Bubba Garcia

No. 80
- Position: Wide receiver

Personal information
- Born: October 18, 1957 (age 68) New Braunfels, Texas, U.S.
- Listed height: 5 ft 11 in (1.80 m)
- Listed weight: 185 lb (84 kg)

Career information
- High school: New Braunfels
- College: Texas-El Paso (1976–1979)
- NFL draft: 1980: 6th round, 147th overall pick

Career history
- Kansas City Chiefs (1980–1981); Denver Gold (1983);

Career NFL statistics
- Receptions: 3
- Receiving yards: 27
- Touchdowns: 1
- Stats at Pro Football Reference

= Bubba Garcia =

American football player (born 1957)

Jesse Clarence "Bubba" Garcia (born October 18, 1957) is an American former professional football player who was a wide receiver for two seasons with the Kansas City Chiefs of the National Football League (NFL).

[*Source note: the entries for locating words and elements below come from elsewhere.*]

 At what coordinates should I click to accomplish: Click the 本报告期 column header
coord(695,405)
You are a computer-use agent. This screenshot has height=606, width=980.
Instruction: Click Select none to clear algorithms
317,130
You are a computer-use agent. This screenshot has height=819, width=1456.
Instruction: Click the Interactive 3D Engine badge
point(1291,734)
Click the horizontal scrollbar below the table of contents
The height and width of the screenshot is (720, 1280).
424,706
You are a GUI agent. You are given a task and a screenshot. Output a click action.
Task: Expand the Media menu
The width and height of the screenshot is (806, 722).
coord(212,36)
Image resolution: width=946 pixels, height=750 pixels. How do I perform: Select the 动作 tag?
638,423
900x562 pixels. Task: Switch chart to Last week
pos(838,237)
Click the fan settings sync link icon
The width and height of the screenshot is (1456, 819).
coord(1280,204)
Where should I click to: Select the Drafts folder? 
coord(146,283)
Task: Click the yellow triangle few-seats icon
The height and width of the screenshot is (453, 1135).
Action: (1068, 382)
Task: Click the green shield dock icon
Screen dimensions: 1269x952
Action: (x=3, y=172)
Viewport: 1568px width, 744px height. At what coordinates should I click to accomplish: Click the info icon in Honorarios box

He played college football for the UTEP Miners.

==Early life==
Jesse Clarence Garcia was born on October 18, 1957, in New Braunfels, Texas. He attended New Braunfels High School in New Braunfels.

==College career==
Garcia was a four-year letterman for the UTEP Miners of the University of Texas at El Paso from 1976 to 1979. He caught 53	passes for 826 yards and nine touchdowns in 1977 while also returning 13 punts for 58 yards. His 53 catches led the Western Athletic Conference that year. In 1978, he totaled 40	receptions for 451 yards and two touchdowns, 13 punt returns for 77 yards, and two kick returns for 20 yards. As a senior in 1979, he caught seven passes for 98 yards and returned 12	punts for 58 yards.

==Professional career==
Garcia was selected by the Kansas City Chiefs in the sixth round, with the 147th overall pick, of the 1980 NFL draft. He officially signed with the team on June 4. He was released on July 18 but later re-signed on November 21, 1980. Garcia then played in five games for the Chiefs during the 1980 season, catching three passes for 27 yards and one touchdown. He played in one game during the 1981 season without recording any statistics before being released in 1981.

Garcia was also a member of the Denver Gold of the United States Football League in 1983.